• **CHALLENGES**:
A. Translate this sentence from the forum thread about the DBSTalk messenger into Spanish: "The DBSTalk Instant Messenger is unlike any other IM program!"
B. Give the lines of the records as a JSON list of strings, one string per line and no blank lines. Start at the first line of the records and stop after the line that contains "Click 经办人一 单位经办人固定电话".

# DBSTalk Instant Messenger NOW AVAILABLE!



## Scott Greczkowski (Mar 21, 2002)

Thank you for all your support of DBSTalk.COM in the year 2002! As our Holiday gift to you we are proud to present to you our Exclusive DBSTalk.COM Messenger!

The DBSTalk Instant Messenger is unlike any other IM program!

The DBSTalk messenger features...
Chat with Friends on AOL, Yahoo, ICQ and MSN Messenger all with one compact program!
Instant Message with other DBSTalk.COM Members 
Integrates with DBSTalk.COM website so you can always get the best satellite talk with the click of a button!
Create your own chat room and invite others to join 
Send files to friends and other DBSTalk.COM members!
Use on any computer and your settings will automatically transfer 
100% FREE!! You can share the DBSTalk Messenger with friends and family!
No Popup ads or SPYWARE!
Auto-update feature ensures you are using the latest version 
Supports Windows 9x/ME/NT/XP/2000 _(Sorry no MAC or Unix version available at this time)_
 You can download the DBSTalk.COM instant messenger from http://im.dbstalk.com

We have been working on the DBSTalk Instant Messenger for quite awhile now and feel it is VERY stable! We will continue to work on our Instant Messenger to add new features, new skins and to make it one of the most secure Instant Messengers on the Internet!

A big thanks goes out to our Gold Members who helped to test the software over the past few months!

We hope you enjoy our new instant messenger, feel free to share it with friends and family!

Thanks again for your support of DBSTalk.COM in 2002!

*Happy Holidays from the Staff of DBSTalk.COM*


----------



## W1CPO (Aug 17, 2002)

Do we get questions about the IM answered here?


----------



## Scott Greczkowski (Mar 21, 2002)

Sure post em if you got em.  I will answer them if I can. 

BTW a few people have asked me my DBSTalk IM user name so they can add me, it is scottct1

Happy Holidays!


----------



## W1CPO (Aug 17, 2002)

OK, a couple of anomalies that I have noticed... emoticons, font, and file only seem to work with DBSTalk IM and not with AIM or Yahoo. I can't seem to get my MSN account to work at all. 

There doesn't seem to be any way to turn off history... there really needs to be a way to do that.

The things that do work, however, work rather well... nice job.

If you really want to compete with Trillian, you have to make it all work with AIM, MSN, and Yahoo. If you do that, you will blow them out of the water!


----------



## Scott Greczkowski (Mar 21, 2002)

MSN changed something in its log in, they are working on fixing it now.  

The emoticons will be working with all services soon (so far they only work when chatting with our DBSTalk members)

THere is a way to turn off the History, I will post later on how to do it. 

This IM is no where close to being done, but everything that works on it (except for MSN at the moment) works well.


----------



## W1CPO (Aug 17, 2002)

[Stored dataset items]
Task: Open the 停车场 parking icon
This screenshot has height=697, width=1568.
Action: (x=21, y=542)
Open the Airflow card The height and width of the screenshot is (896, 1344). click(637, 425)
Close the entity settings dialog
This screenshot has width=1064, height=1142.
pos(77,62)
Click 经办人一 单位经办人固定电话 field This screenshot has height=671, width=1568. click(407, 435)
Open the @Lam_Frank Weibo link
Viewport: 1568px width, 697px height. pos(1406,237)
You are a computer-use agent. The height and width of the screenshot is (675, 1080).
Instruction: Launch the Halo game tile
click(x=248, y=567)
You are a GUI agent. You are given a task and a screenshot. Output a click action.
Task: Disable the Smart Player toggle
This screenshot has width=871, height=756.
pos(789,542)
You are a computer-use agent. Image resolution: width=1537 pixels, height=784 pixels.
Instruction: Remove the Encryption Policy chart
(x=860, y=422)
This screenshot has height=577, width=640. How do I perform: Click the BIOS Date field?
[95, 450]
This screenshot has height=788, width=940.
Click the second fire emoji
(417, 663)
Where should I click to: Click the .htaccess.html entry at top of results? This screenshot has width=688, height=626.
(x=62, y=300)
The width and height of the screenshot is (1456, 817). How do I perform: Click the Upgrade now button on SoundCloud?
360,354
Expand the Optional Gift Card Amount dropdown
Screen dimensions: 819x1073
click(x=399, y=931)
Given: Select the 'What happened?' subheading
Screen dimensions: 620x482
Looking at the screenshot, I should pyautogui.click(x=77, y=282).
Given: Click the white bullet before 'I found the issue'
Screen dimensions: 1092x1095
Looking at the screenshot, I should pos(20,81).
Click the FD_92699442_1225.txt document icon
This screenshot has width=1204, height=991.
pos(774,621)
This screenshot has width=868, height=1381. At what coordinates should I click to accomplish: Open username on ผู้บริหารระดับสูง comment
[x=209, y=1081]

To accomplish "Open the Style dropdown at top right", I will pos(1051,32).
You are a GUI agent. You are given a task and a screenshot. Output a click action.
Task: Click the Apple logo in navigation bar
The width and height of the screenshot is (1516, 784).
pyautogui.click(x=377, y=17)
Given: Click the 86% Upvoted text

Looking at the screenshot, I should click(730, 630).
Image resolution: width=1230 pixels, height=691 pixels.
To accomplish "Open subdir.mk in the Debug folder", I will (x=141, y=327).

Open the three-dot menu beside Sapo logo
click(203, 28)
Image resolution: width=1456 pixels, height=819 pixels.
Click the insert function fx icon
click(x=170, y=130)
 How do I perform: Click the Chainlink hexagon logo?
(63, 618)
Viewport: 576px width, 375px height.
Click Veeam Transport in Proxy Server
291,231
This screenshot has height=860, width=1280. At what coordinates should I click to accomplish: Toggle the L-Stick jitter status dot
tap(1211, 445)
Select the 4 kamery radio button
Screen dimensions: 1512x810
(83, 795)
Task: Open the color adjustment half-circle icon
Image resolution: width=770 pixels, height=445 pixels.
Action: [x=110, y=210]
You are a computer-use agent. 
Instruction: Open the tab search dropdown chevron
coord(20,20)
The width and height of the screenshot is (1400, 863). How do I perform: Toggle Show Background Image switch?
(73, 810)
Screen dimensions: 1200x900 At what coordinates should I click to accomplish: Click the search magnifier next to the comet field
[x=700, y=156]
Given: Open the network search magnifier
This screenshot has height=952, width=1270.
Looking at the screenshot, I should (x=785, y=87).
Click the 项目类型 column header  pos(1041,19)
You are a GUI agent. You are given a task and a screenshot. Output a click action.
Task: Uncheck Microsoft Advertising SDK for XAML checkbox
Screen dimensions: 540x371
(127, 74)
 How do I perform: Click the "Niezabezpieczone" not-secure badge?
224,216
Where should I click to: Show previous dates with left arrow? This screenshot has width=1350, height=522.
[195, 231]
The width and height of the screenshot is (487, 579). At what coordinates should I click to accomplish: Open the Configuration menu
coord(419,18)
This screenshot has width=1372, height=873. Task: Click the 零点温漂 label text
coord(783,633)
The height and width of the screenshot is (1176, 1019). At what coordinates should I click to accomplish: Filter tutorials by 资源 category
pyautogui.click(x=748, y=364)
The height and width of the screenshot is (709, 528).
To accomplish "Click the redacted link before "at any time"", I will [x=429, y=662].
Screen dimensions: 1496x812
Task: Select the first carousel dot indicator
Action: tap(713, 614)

• **ANSWERS TO THE EXERCISE**:
A. ¡DBSTalk Instant Messenger no se parece a ningún otro programa de mensajería instantánea!

B.
[
  "Task: Open the 停车场 parking icon",
  "This screenshot has height=697, width=1568.",
  "Action: (x=21, y=542)",
  "Open the Airflow card The height and width of the screenshot is (896, 1344). click(637, 425)",
  "Close the entity settings dialog",
  "This screenshot has width=1064, height=1142.",
  "pos(77,62)",
  "Click 经办人一 单位经办人固定电话 field This screenshot has height=671, width=1568. click(407, 435)"
]